В своей искренности и задушевности бунинский лирический герой приближается к автору, для которого переводить поэзию Лонгфелло означало быть точным и научиться слышать

«голос дней минувших,
Голос прошлого, манящий
К молчаливому раздумью,
Говорящий так по-детски,
Что едва уловит ухо <…>»
[Лонгфелло, с. 18].

Следуя за Лонгфелло, Бунин учился воспевать природу живую и динамичную, красоту ясную и гармоничную, слышать «голос дней минувших», «живое дыхание лирики прошлого», которого, по мнению критиков, так недоставало символистам и самому метру поэтов Брюсову [Саянов, с. 39]. «<…> нам холодно от мертвых глыб брюсовских стихов, нестройным кажется нам тот бальмонтовский стих, что обманывал новой певучестью; и только дрожь одной лиры, особая дрожь, присущая бессмертной поэзии, волнует, как и прежде, волнует сильнее, чем прежде,», — признавался Набоков, сравнивая три «лиры» в упомянутой выше рецензии на сборник бунинских стихов 1929 г., напечатанной в берлинской газете «Руль» [Набоков, с. 2; Бунин, 1929].
Действительно, задушевный лирический герой Бунина значительно отличался от рационалистически выверенного брюсовского мечтателя периода «поэтической шумихи» (В. Набоков), персонажа чуждого «тревогам вселенной», отдававшегося то «холодной мечте», то молитве, направленной к «земной красоте» («Как царство белого снега…», 1896), к «миру идеальной природы» («Четкие линии гор…», 1896) [Брюсов, с. 70–71]. Бунинский лирический герой не был похож и на бальмонтовского мечтателя, то устремленного к «неизвестной Красоте» и ловящего зыбкие тени, то требующего громкого «бряцания», «кинжальных слов» и «горящих зданий» [Бальмонт, с. 38].

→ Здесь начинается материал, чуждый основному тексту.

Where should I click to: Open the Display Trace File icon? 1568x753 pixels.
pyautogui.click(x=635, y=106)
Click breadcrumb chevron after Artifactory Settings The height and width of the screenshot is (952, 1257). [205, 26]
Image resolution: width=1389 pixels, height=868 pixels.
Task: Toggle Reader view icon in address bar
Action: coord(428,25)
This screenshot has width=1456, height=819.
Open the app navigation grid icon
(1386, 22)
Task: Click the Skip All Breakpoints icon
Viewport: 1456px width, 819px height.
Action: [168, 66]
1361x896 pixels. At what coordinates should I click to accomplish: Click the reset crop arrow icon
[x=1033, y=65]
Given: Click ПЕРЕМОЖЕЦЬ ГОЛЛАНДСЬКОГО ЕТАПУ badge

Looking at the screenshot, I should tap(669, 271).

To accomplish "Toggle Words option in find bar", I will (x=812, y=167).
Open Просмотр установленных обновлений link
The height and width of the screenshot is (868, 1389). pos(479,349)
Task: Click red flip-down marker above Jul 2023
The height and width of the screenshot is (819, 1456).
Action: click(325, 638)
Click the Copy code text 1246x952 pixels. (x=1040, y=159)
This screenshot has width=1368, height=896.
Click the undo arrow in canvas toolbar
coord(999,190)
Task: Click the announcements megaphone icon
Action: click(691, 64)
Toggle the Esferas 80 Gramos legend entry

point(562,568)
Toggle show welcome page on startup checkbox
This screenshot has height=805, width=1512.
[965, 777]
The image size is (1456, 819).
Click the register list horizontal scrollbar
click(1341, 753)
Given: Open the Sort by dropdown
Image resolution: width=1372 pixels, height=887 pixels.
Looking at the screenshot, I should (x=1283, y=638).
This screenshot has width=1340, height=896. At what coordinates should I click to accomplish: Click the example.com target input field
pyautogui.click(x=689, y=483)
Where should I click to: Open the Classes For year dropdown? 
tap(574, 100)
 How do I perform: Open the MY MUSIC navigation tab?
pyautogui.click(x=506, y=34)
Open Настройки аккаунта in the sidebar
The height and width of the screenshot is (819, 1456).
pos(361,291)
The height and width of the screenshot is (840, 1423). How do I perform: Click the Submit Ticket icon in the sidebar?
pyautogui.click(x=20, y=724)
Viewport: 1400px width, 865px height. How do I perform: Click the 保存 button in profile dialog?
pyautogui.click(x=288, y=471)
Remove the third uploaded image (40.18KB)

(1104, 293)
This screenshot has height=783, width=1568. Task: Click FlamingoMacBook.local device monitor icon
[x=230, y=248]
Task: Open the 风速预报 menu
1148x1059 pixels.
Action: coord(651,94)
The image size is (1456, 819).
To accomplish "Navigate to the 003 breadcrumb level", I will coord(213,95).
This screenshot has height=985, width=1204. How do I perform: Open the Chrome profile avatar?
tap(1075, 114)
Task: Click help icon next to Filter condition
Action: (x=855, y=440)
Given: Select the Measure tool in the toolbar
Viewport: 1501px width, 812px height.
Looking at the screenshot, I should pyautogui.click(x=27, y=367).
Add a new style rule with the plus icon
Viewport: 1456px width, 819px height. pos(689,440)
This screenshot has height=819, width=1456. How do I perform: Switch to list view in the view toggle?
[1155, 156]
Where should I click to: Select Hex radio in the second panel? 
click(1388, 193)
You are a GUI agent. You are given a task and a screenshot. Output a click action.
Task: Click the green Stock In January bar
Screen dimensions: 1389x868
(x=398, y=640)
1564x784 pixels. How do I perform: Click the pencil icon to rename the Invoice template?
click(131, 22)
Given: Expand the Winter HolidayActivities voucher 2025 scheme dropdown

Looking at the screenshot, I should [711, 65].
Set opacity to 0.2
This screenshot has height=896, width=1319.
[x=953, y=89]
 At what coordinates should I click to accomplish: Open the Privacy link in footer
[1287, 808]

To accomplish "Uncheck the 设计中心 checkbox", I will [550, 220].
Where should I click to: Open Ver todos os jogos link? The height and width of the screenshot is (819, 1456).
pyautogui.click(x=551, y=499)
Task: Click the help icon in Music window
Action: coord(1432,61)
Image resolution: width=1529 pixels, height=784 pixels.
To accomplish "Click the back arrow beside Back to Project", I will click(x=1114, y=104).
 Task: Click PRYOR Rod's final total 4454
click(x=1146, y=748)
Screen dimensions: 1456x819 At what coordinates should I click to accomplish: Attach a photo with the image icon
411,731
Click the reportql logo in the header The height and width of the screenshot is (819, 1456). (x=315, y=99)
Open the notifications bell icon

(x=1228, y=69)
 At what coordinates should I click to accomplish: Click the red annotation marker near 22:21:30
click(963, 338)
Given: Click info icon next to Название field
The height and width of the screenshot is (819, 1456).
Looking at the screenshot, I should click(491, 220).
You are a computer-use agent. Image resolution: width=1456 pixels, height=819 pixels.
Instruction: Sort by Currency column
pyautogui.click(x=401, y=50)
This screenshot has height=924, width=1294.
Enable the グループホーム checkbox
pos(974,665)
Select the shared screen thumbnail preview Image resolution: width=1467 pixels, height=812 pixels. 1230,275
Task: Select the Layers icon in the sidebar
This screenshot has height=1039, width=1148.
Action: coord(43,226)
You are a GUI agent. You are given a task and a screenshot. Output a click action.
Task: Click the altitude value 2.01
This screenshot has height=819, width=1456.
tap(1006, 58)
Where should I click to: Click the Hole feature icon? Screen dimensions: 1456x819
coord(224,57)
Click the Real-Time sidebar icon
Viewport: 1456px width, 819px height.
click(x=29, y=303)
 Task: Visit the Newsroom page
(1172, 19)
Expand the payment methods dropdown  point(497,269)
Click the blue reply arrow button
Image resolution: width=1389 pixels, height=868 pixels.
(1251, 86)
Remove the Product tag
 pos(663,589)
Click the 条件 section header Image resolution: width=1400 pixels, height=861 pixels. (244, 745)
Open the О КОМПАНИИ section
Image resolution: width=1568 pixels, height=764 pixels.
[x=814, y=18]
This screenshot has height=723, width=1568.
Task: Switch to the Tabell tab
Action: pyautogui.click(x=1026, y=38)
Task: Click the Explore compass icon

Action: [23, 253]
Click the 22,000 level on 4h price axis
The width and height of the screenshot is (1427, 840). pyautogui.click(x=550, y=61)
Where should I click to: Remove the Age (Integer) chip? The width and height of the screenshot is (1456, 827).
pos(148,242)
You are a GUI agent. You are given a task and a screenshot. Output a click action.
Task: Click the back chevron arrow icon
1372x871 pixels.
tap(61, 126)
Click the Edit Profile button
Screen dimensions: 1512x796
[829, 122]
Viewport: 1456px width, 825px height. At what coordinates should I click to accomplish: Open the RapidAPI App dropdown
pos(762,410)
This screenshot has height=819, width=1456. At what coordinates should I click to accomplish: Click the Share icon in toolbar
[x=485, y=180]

«Красота и мечта — сущностная рифма для Бальмонта», — заметил Лев Озеров, — Красота, «царящая и над добром, и над злом», вне времени и пространства, была для поэта «и целью, и смыслом, и пафосом его жизни» [Озеров, с. 12]. Действительно, незамысловатые рифмы с ключевыми словами-концептами «красота» и «мечта» наполняют поэзию Бальмонта рубежа веков. Словоформы «мечты» и «красоты» составляют рифму со словом «цветы» в программном стихотворении Бальмонта «Будем как Солнце!..» [Бальмонт, 1990, с. 70, 84–85]. «Красота» рифмуется с «мечтой» в стихотворениях «Узорное окно», «Из записной книжки. Мои враги», «К Бодлеру», «И да и нет», «Гимн Огню», «Трилистник», «Придорожные травы» (наряду с рифмой «цветы / красоты»), «Мой милый! — Ты сказал мне…» [Бальмонт, 1990, с. 30, 33, 74, 80, 87, 110, 113, 114, 119], а также с другими словами и словоформами, создающими точную и всегда простую рифму: «места» в «Лесном пожаре»; «красотой / простой», «красоты / «ты» в «Хвале сонету»; «красоте /простоте» в «Индийском мудреце» [Бальмонт, 1990, с. 57, 68, 82]. «Мечта» («мечты») часто рифмуется со словом «цветы» (реже: «цвет»), например, в стихотворениях «Аромат солнца» или с однокорневым глаголом в «Голосе заката» («цвету/мечту») [Бальмонт, 1990, с. 85]. Иногда словоформы с корнями «мечт-» и «красот-» вступает в рифму с другими словами, такими же простыми и незамысловатыми: «мечтам / мостам» («Воспоминание о вечере в Амстердаме»), «красоте / высоте» («Толедо»), «красоты / черты», «стой / мечтой» («Сказать мгновенью: стой!») «мечтой / золотой» («Воля» с посвящением Брюсову), «мечты / ты» («Трилистник»), «мечтой/молодой» («Нет дня, чтоб я не думал о тебе…») [Бальмонт, 1990, с. 72, 100, 105, 112]. Бальмонт не заботится о рифме, для него важнее создание атмосферы, настроения, духа времени и комфортного состояния души.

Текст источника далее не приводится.